We performed a computational experiment to validate the predictive performance estimation of the model provided by JAD on new MOFs. For each original dataset, sub-samples (i.e., subsets of MOFs) were randomly selected (without replacement) of size 40, 50, …, 100%, and a model was learned using JAD from each such sub-dataset. In other words, we simulate the scenario where only a portion of the original data is available, the tool is run to learn a predictive model on them, and subsequently more data is collected prospectively upon which the predictive performance of the model is estimated. JAD outputs a predictive performance estimation derived from its input dataset. This is compared against the remaining data held out to obtain a second performance estimation, simulating the application of the predictive models on new MOFs. The above was repeated 100 times for each sub-sample size. This experiment is used only as a verification of the whole procedure and the estimation of its variance.

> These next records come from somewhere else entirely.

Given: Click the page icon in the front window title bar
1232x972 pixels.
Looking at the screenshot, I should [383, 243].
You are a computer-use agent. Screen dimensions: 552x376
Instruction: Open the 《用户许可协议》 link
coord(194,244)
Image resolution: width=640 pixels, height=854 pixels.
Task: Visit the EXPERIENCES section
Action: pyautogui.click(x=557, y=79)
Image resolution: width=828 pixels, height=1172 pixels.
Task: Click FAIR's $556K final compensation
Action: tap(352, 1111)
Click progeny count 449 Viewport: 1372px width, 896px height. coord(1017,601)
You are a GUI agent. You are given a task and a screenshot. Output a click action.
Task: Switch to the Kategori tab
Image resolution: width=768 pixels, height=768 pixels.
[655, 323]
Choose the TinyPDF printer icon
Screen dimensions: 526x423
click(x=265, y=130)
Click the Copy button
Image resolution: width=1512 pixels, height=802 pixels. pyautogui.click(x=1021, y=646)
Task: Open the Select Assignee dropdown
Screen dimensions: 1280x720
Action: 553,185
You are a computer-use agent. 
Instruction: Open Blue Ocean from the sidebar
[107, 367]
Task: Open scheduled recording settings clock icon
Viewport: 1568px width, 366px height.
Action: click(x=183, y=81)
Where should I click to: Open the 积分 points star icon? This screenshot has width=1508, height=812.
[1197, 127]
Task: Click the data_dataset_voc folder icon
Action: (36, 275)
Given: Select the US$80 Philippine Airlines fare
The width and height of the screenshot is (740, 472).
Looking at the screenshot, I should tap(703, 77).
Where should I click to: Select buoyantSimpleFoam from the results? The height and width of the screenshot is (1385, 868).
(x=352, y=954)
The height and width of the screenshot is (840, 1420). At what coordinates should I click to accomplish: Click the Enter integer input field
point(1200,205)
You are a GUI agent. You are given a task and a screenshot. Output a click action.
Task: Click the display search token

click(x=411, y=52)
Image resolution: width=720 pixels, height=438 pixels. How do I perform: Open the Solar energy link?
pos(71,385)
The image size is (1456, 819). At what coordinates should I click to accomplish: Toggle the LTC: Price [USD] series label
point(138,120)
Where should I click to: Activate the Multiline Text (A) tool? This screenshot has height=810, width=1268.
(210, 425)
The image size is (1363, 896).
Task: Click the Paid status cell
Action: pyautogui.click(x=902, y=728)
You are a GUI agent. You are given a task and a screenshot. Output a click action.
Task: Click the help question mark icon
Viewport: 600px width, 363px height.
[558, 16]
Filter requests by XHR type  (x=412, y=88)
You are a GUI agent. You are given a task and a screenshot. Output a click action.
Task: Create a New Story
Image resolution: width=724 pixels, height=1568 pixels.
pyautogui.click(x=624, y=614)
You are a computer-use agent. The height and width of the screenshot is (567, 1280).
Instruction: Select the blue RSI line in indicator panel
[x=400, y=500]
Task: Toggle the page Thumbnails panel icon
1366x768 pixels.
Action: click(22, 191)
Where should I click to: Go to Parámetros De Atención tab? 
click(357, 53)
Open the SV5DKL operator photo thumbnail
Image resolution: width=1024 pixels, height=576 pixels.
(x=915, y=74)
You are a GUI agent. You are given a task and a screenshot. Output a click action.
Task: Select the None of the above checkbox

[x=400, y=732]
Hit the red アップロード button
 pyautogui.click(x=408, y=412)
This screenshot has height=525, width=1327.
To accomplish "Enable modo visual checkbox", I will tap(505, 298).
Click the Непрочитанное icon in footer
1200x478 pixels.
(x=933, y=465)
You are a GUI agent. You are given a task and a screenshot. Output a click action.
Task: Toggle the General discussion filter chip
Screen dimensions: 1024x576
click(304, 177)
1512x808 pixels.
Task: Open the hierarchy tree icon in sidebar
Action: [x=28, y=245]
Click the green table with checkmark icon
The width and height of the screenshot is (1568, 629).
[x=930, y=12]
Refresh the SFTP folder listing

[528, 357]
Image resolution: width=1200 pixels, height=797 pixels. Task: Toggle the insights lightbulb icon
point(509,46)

It can be clearly seen in Fig. 3 that the error decreases with increased sample size. For both datasets, the mean absolute error on the test set is lower than that estimated on the training set, suggesting that the data analysis pipeline used by JAD does not provide optimistic estimations; on the contrary, it provides slightly conservative performance estimates. This allows us to have confidence in the performance estimation provided by the tool of the final models trained on the full dataset. Note that, even when 100% of the MOFs are used by JAD there is still some variance on the estimated error, which is the reason why all experiments were repeated 100 times. The (conservative) estimated mean absolute error of the models (when 100% of the available sample is used for training) is 4.07 g _CO2/g_MOF and 0.47 g_H2/g_MOF.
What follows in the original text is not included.